After performing sentiment analysis, we trained word2vec models (Mikolov et al., 2013) of dense word vectors with the sliding window parameter set to 10, one model per sentiment segment. Reducing data and comparing word vectors across slices is effective in tracing semantic shifts (Jo and Algee-Hewitt, 2018). In the end, we added the vectors for “shame” and its several synonyms together and extracted 50 terms closest to this aggregate vector. These terms delimit the semantic spaces of “shame” in our paper.
In future work, we will build a bespoke sentiment classifier that would provide more accurate segmentation of our corpus. We shall also test the robustness of the obtained word vectors. Currently presented results are therefore preliminary.
Figure 1B shows the results of the sentiment classification, although the proportions of the sentiment classes need to be read against the poor performance of the classifier. Still, the increase in the proportion of negative postings that corresponds to the overall influx of participants and the growing use of the “reply” feature on Facebook could indicate that a part of negative sentiment is due to the interactions of the discussants themselves (cf. Graham, 2012).

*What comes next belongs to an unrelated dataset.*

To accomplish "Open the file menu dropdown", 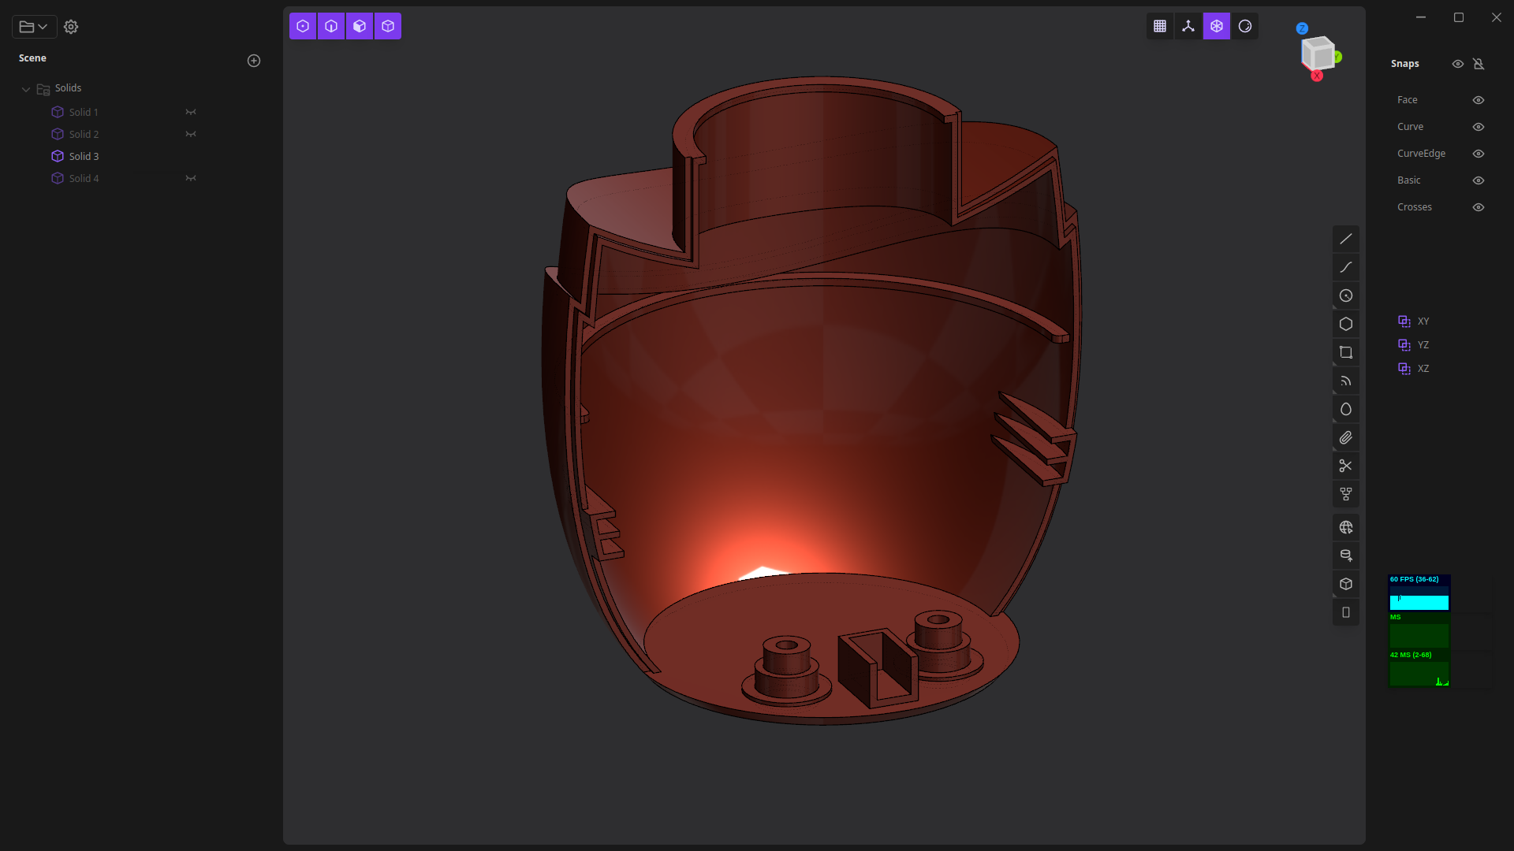I will coord(33,27).

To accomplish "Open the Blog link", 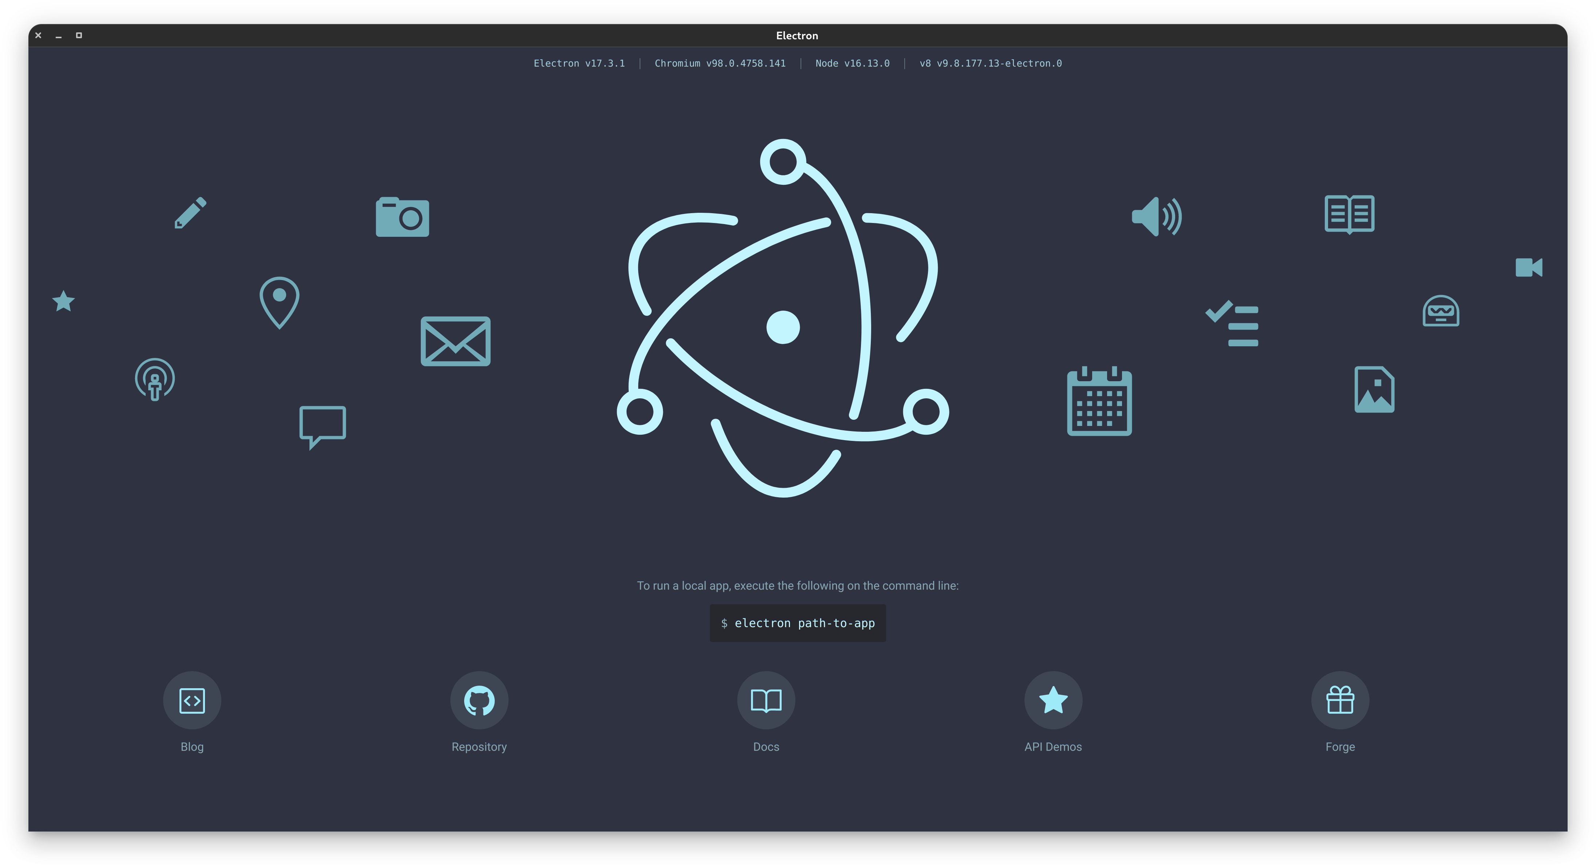I will [192, 747].
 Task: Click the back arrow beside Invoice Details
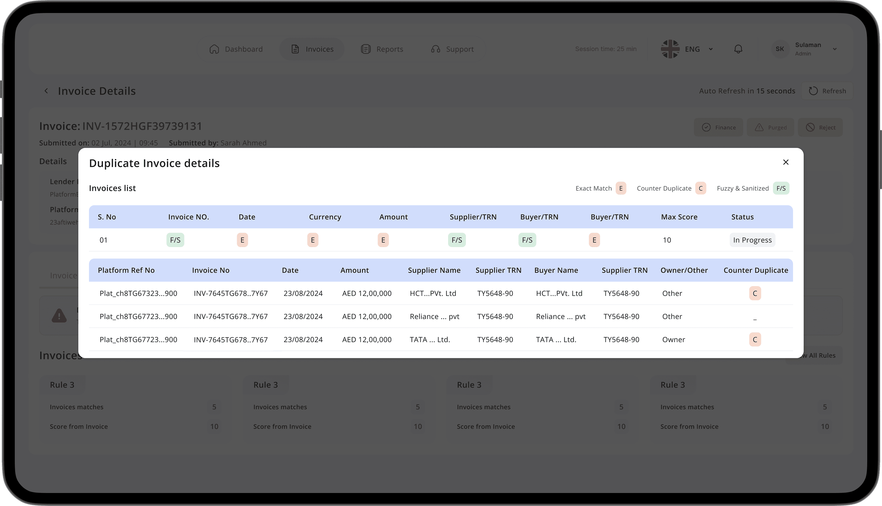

The intersections of the semantic spaces of “shame” (
ostuda in Czech) show essentially no overlap (Figure 2). In contrast, for a sanity check, we extracted 50 most frequent words in each segment, which resulted in 39 overlaps. We have therefore good reasons to believe that “shame” is constructed differently based on the dominant sentiment in the discussion.
When “shame” occurs in connection with negative sentiment, a noticeable cluster of meanings related to hygiene emerges. Out of 50 words, more than 10 relate to dirt (“dirt”, “make dirty”, “stinky”) or cleanliness (“washed”, “clean teeth”, “hygiene”) and include interjections of disgust such as “yuck!”. Expression of disgust over mess thus appears as the main distinctive feature with which viewers can scold the participants in the Reality TV shows as inferior. This result provides support the notion of the middle class gaze, as order and tidiness are its integral components. Furthermore, in the semantic space of negative sentiment the word for “laziness” also appears and expands the discussion to neoliberal values of diligence and constant self-improvement.
We focused on a very specific aspect of social media audience response to the Reality TV genre and found that the viewers engage in the shaming of reality show characters by affirming personal hygiene as the demarcation line between acceptable and unacceptable poverty.